By Aldgra Fredly
Federal judges ruled on Nov. 20 that North Carolina’s Republican lawmakers did not violate federal voting law in redrawing the state’s congressional map in 2023.
In an 181-page ruling, Appeals Judge Allison Rushing and District Judges Thomas Schroeder and Richard Myers said they found no evidence of discriminatory intent in the 2023 drawing of the congressional map.
The ruling stems from two lawsuits filed by individual voters, the NAACP North Carolina State Conference, and Common Cause, alleging that state lawmakers “racially gerrymandered” North Carolina’s federal and state legislative districts in 2023 in violation of the 14th Amendment.
“After considering all the evidence, we find that plaintiffs have failed to prove that the North Carolina General Assembly drew state Senate or federal congressional districts with the discriminatory purpose of minimizing or canceling out the voting potential of black North Carolinians,” the judges stated.
The judges noted that state legislators did not rely on the racial data that would have been necessary to carry out the “discriminatory purpose” alleged by the plaintiffs when drafting the 2023 Senate or congressional plans.
The plaintiffs also failed to show that such racial data was available to the mapmakers when they drew the districts, according to the judges.
“The circumstances surrounding the plans’ enactment and the resulting district configurations and composition are consistent with the General Assembly’s non-racial motivations, which included traditional districting criteria, North Carolina law, and partisan performance,” they said.
The decision, which followed a six-day bench trial held in late June and early July, focused on five congressional districts: three in the Greensboro region and two in and around Charlotte, as well as three state Senate districts. The judges also upheld the Senate districts.
The plaintiffs argued Republicans split and weakened the Greensboro region’s concentrated black voting population within multiple U.S. House districts. They also cited what they called packing black voting-age residents into a Charlotte-area congressional district.
Attorneys for Republican leaders had argued that the 2023 redrawing of the congressional map was based on lawfully partisan considerations and not racial motives.
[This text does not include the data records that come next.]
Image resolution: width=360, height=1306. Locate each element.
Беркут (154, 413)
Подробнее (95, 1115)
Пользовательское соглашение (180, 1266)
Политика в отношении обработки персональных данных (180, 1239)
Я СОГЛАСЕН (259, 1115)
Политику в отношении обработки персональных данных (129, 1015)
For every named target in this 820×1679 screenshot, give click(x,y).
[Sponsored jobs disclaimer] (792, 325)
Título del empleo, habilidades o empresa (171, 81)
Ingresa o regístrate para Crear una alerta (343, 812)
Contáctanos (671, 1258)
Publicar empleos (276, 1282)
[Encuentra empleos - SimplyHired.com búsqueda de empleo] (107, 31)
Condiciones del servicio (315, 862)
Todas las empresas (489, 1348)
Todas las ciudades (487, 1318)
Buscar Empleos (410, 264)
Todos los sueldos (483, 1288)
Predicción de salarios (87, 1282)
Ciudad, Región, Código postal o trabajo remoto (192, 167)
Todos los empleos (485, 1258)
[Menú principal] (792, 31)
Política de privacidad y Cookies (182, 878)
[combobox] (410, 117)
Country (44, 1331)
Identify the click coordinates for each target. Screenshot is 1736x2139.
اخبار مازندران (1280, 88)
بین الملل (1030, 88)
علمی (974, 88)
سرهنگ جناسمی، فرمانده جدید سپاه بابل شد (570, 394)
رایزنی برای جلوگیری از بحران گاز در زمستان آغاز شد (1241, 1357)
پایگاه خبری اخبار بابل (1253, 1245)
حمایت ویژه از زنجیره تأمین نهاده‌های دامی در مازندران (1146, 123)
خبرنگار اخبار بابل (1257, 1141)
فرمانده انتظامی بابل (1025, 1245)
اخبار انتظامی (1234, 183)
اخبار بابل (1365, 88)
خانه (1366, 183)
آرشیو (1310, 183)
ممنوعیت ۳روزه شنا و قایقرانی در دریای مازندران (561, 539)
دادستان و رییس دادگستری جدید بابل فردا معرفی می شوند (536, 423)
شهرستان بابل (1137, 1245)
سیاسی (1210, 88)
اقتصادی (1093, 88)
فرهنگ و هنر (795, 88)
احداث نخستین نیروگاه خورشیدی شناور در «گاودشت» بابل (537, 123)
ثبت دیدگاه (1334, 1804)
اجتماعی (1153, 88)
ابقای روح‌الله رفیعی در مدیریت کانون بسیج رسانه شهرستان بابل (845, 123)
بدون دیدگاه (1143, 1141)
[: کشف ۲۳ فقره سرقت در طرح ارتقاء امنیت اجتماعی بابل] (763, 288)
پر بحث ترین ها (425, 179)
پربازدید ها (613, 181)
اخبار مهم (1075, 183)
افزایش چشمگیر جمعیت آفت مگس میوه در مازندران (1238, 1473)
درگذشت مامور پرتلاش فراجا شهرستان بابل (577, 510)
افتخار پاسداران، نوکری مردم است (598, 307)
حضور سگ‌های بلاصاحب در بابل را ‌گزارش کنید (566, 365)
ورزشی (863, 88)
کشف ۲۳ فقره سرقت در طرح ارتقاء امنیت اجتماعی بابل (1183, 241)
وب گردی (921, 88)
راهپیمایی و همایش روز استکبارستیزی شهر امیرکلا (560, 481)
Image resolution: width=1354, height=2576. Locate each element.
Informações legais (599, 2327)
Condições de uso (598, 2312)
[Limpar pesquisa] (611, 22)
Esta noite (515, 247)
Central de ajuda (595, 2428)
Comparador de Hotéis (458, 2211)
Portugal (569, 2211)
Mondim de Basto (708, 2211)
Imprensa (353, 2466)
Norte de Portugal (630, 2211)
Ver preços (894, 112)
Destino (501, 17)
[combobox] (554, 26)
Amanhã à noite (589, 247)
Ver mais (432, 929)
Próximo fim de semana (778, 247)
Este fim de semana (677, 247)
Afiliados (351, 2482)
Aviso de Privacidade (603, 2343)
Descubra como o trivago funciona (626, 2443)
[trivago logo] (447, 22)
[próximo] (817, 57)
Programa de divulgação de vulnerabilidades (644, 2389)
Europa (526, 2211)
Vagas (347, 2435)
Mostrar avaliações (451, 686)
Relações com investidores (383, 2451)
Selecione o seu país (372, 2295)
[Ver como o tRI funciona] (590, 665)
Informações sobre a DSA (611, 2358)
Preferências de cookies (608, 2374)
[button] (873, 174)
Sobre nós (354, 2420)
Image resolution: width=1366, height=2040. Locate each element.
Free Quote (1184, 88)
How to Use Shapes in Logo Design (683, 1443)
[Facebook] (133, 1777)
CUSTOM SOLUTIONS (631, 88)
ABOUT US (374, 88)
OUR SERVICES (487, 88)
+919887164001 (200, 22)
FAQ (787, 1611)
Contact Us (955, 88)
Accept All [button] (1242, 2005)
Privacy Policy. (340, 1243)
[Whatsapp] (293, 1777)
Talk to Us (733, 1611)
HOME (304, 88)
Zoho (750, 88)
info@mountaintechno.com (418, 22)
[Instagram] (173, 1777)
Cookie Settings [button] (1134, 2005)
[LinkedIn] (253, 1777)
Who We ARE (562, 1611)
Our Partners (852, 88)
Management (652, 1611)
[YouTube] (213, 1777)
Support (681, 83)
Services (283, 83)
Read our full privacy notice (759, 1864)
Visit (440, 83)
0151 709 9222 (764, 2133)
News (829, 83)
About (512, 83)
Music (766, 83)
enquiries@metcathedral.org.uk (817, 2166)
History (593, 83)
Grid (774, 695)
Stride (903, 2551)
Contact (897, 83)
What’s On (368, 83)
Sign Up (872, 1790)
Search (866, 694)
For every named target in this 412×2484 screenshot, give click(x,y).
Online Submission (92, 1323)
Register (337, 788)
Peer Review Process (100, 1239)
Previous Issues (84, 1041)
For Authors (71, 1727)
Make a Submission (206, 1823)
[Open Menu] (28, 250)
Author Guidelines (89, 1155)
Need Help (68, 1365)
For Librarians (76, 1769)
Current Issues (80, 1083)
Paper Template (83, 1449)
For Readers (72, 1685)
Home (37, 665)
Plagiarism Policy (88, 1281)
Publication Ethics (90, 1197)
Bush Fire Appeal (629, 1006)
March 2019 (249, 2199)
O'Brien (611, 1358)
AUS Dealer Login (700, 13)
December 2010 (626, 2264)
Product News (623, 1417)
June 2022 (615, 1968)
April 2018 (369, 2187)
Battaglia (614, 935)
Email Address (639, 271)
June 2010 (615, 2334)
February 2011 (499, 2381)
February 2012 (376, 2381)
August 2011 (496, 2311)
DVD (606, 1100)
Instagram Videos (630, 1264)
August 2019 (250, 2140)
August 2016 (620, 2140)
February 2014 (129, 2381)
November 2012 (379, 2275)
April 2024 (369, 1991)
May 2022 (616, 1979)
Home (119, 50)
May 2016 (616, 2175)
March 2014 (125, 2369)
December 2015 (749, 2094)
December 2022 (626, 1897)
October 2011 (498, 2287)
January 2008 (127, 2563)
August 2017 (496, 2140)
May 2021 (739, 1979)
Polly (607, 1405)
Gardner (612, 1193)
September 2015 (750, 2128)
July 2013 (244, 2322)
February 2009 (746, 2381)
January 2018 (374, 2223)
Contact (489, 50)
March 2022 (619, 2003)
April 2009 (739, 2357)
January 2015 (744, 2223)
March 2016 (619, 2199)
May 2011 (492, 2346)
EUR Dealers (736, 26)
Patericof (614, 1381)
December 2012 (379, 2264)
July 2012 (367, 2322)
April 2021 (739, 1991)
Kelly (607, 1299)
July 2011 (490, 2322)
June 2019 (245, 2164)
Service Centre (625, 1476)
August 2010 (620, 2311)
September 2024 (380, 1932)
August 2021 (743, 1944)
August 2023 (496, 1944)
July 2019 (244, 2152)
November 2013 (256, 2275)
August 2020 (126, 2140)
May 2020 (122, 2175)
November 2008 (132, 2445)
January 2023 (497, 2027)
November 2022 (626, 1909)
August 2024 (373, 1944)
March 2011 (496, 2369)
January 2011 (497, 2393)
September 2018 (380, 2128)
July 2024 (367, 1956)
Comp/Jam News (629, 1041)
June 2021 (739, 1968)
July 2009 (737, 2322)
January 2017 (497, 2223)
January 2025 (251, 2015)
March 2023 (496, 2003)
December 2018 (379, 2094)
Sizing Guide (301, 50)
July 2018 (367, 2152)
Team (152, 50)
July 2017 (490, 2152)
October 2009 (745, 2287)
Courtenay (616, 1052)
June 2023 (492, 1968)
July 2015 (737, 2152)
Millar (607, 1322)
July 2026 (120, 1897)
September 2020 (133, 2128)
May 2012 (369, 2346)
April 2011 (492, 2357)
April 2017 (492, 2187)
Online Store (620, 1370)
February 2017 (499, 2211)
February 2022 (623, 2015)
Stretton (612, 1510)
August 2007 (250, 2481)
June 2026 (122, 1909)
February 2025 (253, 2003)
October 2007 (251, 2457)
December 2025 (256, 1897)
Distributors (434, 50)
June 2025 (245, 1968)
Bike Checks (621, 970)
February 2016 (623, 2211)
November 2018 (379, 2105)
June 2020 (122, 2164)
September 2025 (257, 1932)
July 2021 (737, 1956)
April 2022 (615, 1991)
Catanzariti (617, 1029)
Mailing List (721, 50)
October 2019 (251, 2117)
They stated that no information on the racial makeup of regions was used in drawing the lines.
The judges did not rule on the plaintiffs’ supplemental complaints about recent revisions to congressional districts 1 and 3, which North Carolina Republicans drew last month, according to court documents.
The Epoch Times reached out to North Carolina House Speaker Destin Hall, a defendant in the case, as well as NAACP and Common Cause, for comment, but did not receive a response by publication time.